Kremlsprecher Dmitri Peskow sagte, er habe Selenskyjs Rede zwar nicht verfolgt, es handele sich aber um ein Diktat der USA. Dahinter stehe nichts anderes als die amerikanische Absicht, den Krieg weiterzuführen und "bis zum letzten Ukrainer gegen uns zu kämpfen", sagte Peskow. Er sagte, ein Ende des Krieges werde erst möglich, wenn die Ukraine die - wie er es nannte - Perspektivlosigkeit ihrer Politik einsehe. Russland hatte stets betont, den Krieg bis zum Erreichen aller Ziele zu führen, darunter auch die komplette Einverleibung der Gebiete Luhansk, Donezk, Saporischschja und Cherson, die Moskau nur zum Teil kontrolliert.

Der Plan mit "dreisten und provokativen Forderungen" sei ein klassischer Versuch, den Westen in einen direkten Krieg mit Russland hineinzuziehen - mit der Perspektive eines Übergangs zum Dritten Weltkrieg, sagte der Chef des Auswärtigen Ausschusses der Staatsduma in Moskau, Leonid Sluzki. Selenskyj wolle so die Verantwortung für die Vernichtung des ukrainischen Volkes abgeben und die Schuld für das Scheitern dem Westen geben.
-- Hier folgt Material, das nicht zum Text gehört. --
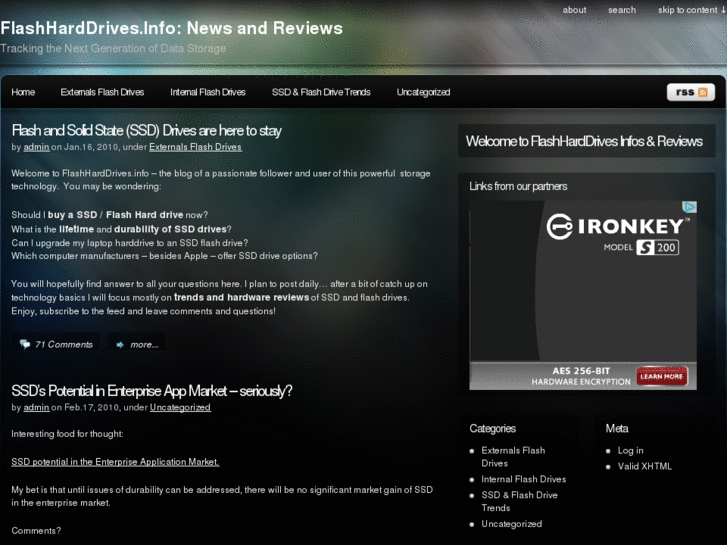The width and height of the screenshot is (727, 545).
Task: Open the 'search' link at top
Action: point(621,10)
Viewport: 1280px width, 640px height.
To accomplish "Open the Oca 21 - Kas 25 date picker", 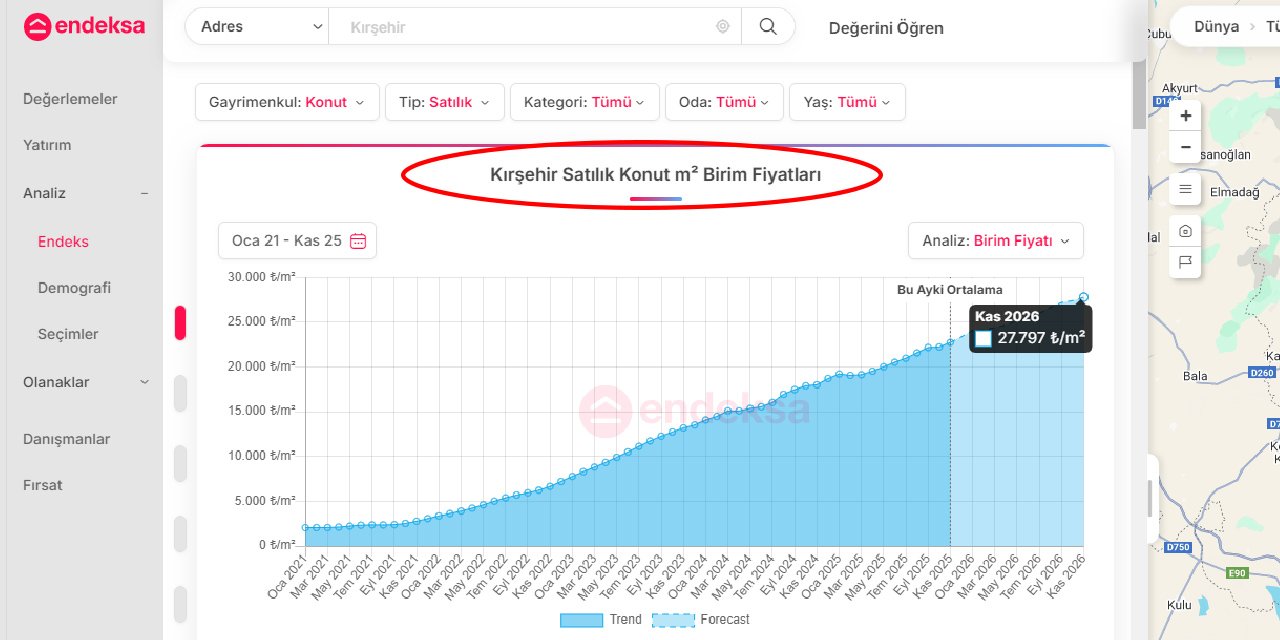I will (297, 241).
Es handele sich nicht um einen "Siegesplan", sondern um einen "Plan zur Rettung vor der Niederlage". Selenskyj habe nicht einen Vorschlag zur Lösung des Konflikts gemacht.

Ukrainische Opposition kritisiert Selenskyjs Plan

In der prowestlichen Opposition wurde der fehlende ukrainische Anteil an Selenskyjs "Siegesplan" kritisiert. "In der Botschaft ging es nur um Forderungen an die Partner, und es gab kein Wort zu unseren Hausaufgaben, damit wir den Kriterien der Nato-Staaten entsprechen", schrieb die Abgeordnete Iryna Heraschtschenko von der Fraktion des Ex-Präsidenten Petro Poroschenko bei Telegram. Der Präsident habe kein Wort zu Korruptionsbekämpfung verloren. Der Plan sei wenig realistisch und wirke wie ein Rahmen ohne Inhalt. "Wie sollen wir siegen? Die Partner werden das für uns nicht machen", sagte sie. Ihr Fraktionskollege Olexij Hontscharenko pflichtete ihr bei und verwies auf fehlende konkrete Schritte. "In diesem 'Plan' gibt es keinen Plan. Es ist eine Reihe von Losungen und nicht mehr", schrieb er. Es wirke so, als ob jemand anderes alles für die Ukrainer tun solle.